WHAT TO WORK ON:
Write out exactly the lines of the material below, beginning at the top and ending at the line that contains "Task: Click fax number 022-28938785".
--- START ---
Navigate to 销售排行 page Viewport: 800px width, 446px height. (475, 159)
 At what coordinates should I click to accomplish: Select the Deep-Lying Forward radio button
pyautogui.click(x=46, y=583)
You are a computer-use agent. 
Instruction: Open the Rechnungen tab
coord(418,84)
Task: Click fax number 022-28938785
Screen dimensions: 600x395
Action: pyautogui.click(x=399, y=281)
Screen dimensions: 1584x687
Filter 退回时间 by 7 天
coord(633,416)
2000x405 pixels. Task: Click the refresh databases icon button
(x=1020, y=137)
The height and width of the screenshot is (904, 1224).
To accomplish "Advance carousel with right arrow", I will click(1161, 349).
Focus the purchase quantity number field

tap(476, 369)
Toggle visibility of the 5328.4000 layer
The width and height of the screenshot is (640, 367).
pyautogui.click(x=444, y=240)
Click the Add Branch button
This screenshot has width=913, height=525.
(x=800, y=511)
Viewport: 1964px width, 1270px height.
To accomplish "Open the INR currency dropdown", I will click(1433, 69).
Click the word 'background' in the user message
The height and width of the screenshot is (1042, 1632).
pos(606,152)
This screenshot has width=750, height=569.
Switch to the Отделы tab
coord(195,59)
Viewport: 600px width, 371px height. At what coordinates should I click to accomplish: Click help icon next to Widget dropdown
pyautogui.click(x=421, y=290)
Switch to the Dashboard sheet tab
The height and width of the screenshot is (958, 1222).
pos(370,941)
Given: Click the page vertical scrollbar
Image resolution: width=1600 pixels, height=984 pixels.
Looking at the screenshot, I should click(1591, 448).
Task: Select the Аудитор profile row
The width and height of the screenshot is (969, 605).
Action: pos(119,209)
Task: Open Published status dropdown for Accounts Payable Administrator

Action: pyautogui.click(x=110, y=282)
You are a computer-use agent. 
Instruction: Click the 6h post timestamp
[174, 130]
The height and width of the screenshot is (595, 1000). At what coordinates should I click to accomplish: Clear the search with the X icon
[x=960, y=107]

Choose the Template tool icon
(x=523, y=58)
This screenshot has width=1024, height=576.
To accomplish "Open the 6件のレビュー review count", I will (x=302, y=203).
--- END ---
WRITTEN SOLUTION:
Navigate to 销售排行 page Viewport: 800px width, 446px height. (475, 159)
 At what coordinates should I click to accomplish: Select the Deep-Lying Forward radio button
pyautogui.click(x=46, y=583)
You are a computer-use agent. 
Instruction: Open the Rechnungen tab
coord(418,84)
Task: Click fax number 022-28938785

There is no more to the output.